I am not suggesting that we should copy and paste that, but I note that the PACAC, a committee of the other place, was in Norway last week. I had a detailed discussion with a member of that committee on Friday about how Norway deals with this. In fact, Norway also brings along its Parliament in a very open way and this does not appear to interfere with the negotiating process in the way the noble Lord was worried about. These are major changes to an international agreement. The international agreements process that we have, which we need to rebuild in this Parliament, should take account of that and should apply. That is a fairly open process to the committees and Members of both Houses; I feel that strongly. I do not see any other liberal democracies doing this. We are unique in having cut Parliament out of the process. I see no other democracies having problems of the nature that the noble Lord, Lord Lilley, is worried about. I could see that he was genuinely worried, but I have to say that I am not.
My Lords, I will not rehearse what I said previously about Article 16, but I will see if I can answer the question posed by the noble Lord, Lord Lilley. If you are faced with two instruments that appear to be in conflict—which I think is what we are arguing—the first thing you do is have a detailed analysis of these instruments to see whether there is a provision in them that will enable you to reconcile the difference.

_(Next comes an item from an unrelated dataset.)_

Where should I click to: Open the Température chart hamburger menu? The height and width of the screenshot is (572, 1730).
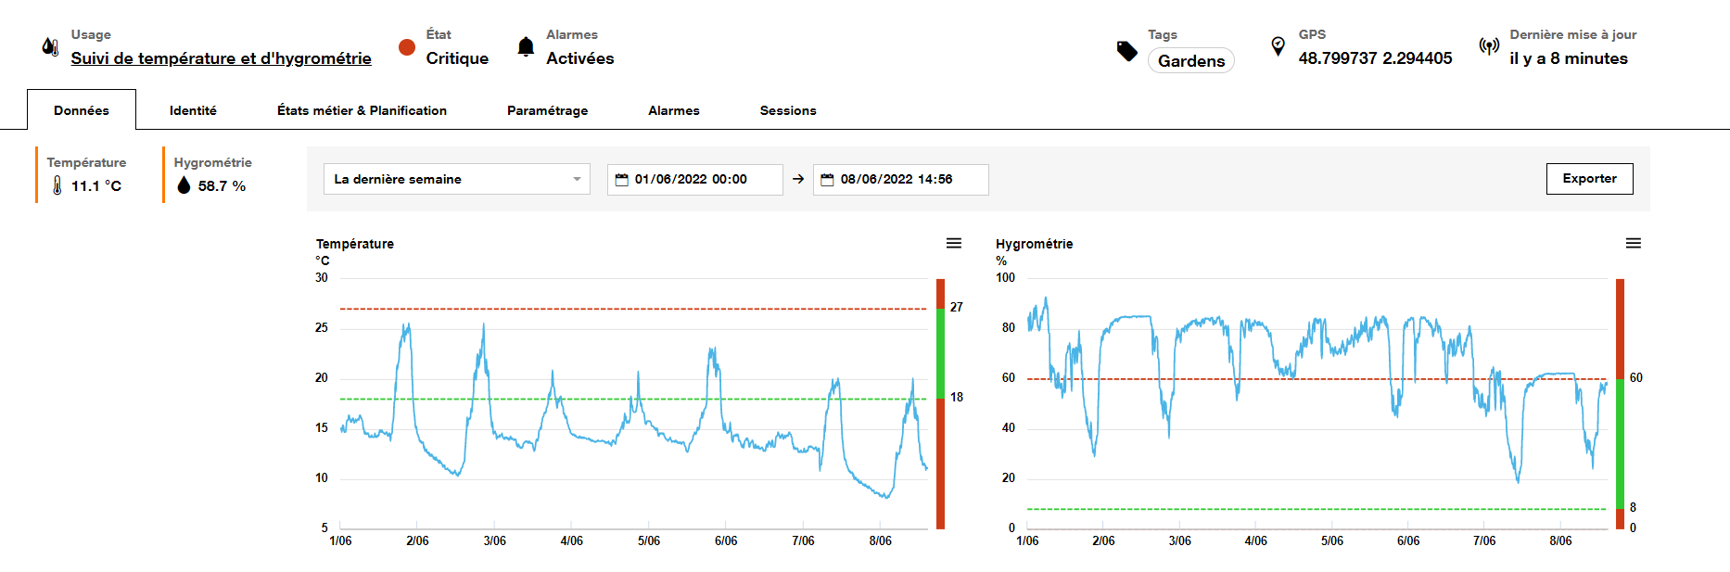point(953,243)
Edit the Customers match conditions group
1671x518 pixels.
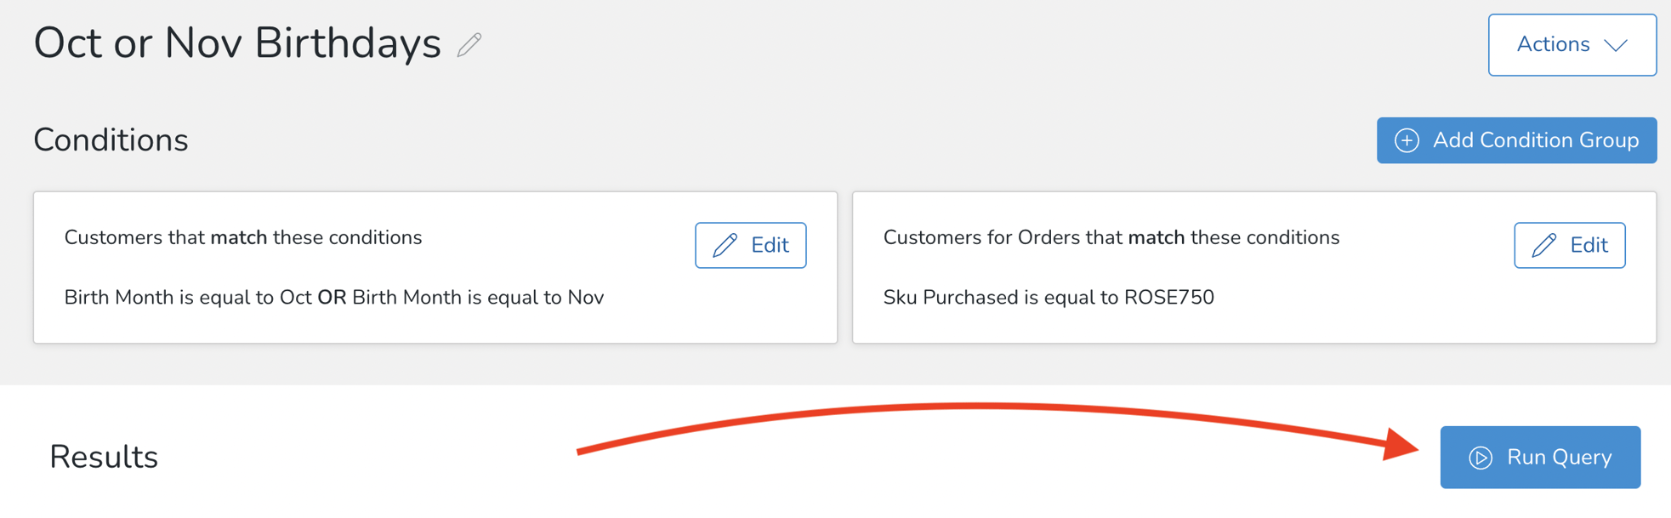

The advantage of Article 16 has just been set out by the noble Lord, Lord Kerr. You are adhering to the treaty by using a term within the treaty that helps you avoid being in conflict with the other treaty. That is a possible way of doing it.
If I may intervene briefly, I have tried to explain that I had an intense relationship with Article 16 when it was deeply unfashionable in this House. Many times in the last year, I have wanted to argue privately with the Government that it should be applied. The arguments made for it are impeccable and have been for years; that is simply the case. The problem is that this is not conceivably a rational moment. There are complaints about the Bill. Does it matter what the Irish Foreign Minister says? It is said that it does not matter; we are choosing to disregard it. This is a moment when we are negotiating seriously with the EU. Suddenly to come in and say, “By the way”—and the logic is, in general terms, superb—“we are applying Article 16 now”, is bound to be destructive of the negotiations that are proceeding. We must respect the reality of the moment.
But if the consequence of doing so is to embrace a Bill which drives a horse and cart through the procedures and principles by which this Parliament operates, surely that is an inhibition and we should avoid it at all costs.
To prevent the noble Lord, Lord Bew, having to get up and sit down again, I ask him again to appreciate and acknowledge that, as the noble Lord, Lord Kerr, said, nobody in the debates we have had, whether at Second Reading, on the first day in Committee or today, is arguing to invoke Article 16. No one is advocating its use, let alone now. All that is being said is that the legal argument of necessity invoked by the Government is undermined by the fact that they have never resorted to the use of Article 16; hence necessity is on very shallow foundations.